Exercise.
List every line of the data below that contains the string "This". Capitalization must match, so a line with a different case doesn't count.
⁂
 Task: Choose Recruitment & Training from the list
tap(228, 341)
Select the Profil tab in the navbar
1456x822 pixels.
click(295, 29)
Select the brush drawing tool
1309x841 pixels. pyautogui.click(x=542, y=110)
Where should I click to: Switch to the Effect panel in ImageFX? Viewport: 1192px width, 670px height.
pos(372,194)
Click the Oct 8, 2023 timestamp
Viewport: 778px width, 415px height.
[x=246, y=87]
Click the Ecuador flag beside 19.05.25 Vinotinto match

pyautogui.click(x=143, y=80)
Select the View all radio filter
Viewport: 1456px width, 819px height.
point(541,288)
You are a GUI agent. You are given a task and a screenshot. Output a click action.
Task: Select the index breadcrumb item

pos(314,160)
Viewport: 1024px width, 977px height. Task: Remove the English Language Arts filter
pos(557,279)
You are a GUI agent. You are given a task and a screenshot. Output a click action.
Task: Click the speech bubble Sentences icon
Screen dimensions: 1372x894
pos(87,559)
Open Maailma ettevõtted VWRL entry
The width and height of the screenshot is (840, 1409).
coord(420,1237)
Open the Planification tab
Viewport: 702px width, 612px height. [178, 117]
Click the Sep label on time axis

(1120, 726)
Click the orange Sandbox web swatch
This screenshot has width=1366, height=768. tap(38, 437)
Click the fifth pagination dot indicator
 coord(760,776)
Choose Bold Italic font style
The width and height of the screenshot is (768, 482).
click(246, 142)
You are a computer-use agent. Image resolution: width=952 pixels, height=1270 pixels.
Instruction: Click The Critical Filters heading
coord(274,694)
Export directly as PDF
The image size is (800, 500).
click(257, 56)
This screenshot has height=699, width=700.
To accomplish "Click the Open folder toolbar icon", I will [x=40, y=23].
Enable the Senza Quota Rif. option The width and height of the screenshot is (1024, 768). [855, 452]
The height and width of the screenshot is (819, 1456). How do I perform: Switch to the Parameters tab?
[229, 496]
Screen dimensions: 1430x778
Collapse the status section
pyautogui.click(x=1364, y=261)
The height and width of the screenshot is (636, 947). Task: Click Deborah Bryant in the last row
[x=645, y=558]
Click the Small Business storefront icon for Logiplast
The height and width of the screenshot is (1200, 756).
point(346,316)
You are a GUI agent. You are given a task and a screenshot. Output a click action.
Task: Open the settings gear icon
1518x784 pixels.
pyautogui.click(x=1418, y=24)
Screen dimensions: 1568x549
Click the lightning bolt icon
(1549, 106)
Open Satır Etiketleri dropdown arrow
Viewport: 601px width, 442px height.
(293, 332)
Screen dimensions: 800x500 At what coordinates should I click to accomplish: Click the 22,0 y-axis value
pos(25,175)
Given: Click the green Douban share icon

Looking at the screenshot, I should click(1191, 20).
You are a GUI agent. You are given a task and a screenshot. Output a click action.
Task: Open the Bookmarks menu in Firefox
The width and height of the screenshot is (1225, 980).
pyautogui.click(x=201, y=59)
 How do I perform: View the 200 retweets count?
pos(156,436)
⁂
Response to the task.
This screenshot has width=1366, height=768. tap(38, 437)
This screenshot has height=699, width=700.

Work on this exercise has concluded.